Eventually I went into a tailspin, at one point I was too weak to lift my baby daughter and my brain felt dry, I couldn't speak my mind. Yet I was still obsessed with following the WW program.

Then something odd happened. I added walnuts to my cereal. Somehow that little bit of fat triggered an intense feeling of well-being and happiness. That sparked a desire to figure out what I was doing wrong, I still felt confined by the WW program and tried to fit more fat into that model, eventually I had to let go.

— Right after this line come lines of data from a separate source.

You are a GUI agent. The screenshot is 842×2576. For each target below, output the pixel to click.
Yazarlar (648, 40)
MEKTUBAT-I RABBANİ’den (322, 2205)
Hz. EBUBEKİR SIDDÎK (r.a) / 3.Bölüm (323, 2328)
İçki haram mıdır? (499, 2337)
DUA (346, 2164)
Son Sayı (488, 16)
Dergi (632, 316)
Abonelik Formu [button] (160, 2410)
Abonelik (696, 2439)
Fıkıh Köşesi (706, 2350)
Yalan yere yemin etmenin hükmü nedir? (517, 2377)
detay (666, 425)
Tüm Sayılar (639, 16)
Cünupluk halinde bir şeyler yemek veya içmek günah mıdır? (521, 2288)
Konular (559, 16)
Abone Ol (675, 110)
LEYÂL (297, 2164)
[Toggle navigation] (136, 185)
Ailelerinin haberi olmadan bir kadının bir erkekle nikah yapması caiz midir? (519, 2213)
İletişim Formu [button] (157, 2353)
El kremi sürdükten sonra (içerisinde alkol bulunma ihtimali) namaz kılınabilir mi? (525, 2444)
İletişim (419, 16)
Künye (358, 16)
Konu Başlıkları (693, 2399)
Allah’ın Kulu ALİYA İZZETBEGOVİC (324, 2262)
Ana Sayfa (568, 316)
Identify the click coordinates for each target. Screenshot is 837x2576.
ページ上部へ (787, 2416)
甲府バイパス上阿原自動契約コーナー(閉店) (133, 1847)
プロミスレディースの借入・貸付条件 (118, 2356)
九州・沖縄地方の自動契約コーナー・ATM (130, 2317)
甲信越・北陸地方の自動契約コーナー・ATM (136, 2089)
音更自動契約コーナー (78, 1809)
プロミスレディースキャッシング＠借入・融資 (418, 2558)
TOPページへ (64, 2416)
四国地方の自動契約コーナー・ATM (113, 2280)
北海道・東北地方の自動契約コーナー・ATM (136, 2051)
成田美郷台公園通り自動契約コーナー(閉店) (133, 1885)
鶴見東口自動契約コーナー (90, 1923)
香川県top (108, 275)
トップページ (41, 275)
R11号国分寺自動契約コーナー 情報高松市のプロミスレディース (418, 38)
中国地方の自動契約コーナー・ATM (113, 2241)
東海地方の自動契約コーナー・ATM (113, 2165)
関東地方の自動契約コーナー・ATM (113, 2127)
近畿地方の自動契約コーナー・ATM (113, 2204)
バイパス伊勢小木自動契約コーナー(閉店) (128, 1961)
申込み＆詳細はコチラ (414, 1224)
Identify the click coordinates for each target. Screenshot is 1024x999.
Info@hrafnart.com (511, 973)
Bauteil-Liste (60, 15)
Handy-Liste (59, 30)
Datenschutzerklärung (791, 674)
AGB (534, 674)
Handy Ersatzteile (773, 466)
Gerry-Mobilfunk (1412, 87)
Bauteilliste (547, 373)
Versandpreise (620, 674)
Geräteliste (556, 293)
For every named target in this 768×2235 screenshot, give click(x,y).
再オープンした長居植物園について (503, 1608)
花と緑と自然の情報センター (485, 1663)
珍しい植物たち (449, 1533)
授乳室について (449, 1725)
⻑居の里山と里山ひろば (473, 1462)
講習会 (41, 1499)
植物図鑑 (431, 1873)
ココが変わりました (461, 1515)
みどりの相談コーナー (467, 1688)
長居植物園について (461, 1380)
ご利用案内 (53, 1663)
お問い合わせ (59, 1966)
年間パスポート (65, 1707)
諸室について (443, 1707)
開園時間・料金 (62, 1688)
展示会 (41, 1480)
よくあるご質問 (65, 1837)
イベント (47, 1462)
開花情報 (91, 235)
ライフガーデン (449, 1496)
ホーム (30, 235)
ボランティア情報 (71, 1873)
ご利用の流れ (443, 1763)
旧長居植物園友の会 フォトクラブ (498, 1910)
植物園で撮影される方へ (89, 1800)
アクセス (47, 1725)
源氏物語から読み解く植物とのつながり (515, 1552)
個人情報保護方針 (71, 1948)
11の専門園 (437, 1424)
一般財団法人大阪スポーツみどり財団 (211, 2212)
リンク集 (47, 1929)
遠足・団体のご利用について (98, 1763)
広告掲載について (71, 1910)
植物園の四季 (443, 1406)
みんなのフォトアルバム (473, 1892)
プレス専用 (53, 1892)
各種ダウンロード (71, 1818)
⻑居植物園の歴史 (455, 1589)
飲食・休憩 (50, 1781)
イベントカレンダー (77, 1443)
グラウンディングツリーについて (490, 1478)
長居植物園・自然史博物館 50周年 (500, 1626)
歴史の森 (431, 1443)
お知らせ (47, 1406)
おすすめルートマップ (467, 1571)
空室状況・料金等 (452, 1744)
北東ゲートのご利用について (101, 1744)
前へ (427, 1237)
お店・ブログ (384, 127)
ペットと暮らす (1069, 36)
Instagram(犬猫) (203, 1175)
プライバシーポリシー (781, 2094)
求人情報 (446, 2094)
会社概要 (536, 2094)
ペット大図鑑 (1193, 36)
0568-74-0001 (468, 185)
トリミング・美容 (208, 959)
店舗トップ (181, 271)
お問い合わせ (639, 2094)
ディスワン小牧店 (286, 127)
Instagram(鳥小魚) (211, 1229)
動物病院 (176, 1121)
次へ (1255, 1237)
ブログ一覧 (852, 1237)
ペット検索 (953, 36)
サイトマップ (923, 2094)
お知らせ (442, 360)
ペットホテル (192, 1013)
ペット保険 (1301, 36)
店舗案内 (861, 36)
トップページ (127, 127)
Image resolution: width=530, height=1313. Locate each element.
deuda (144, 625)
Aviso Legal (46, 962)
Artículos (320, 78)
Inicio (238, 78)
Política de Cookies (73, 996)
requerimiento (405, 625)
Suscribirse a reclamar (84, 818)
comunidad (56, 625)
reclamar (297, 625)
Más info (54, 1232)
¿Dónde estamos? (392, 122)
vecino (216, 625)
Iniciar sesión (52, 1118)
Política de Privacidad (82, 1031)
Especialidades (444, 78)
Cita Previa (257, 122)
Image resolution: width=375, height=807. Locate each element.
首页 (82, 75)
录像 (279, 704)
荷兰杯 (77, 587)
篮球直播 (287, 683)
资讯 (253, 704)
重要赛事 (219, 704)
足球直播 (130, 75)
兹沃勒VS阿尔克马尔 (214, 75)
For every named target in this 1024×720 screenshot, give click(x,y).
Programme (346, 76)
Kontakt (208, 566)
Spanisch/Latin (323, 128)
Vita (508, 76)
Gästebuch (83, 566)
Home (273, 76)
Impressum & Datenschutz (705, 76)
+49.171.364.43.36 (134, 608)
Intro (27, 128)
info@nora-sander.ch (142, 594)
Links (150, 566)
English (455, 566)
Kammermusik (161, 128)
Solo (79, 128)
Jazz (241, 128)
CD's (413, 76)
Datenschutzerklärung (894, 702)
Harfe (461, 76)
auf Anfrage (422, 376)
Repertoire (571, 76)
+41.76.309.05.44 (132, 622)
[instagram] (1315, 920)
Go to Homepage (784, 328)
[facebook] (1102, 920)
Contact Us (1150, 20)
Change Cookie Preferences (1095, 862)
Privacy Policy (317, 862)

That was the hardest thing

I let go of the conventional wisdom, I put ideas on trial and I tried out a lot of unconventional things.

It all came back to food

I found through trial and error that I do a lot better when I don't eat anything with gluten in it and through a very bizarre episode of an angry fit of rage I found out that milk triggers an emotional response for me (I feel anger, sadness and my ears ring when I drink a lot of milk). I cut these things out and felt quite a bit better but still had lingering issues, I finally paid a visit to an allergist who identified some other allergens

Sometimes people feel bad when I tell them I can't eat certain things. It's hard for them to understand that knowing that I shouldn't eat these foods has been a big blessing. I no longer suffer from debilitating depression, anxiety, chest pain and illness. For the most part.

Conventional wisdom led me astray, it was unconventional thinking that led me to the truth.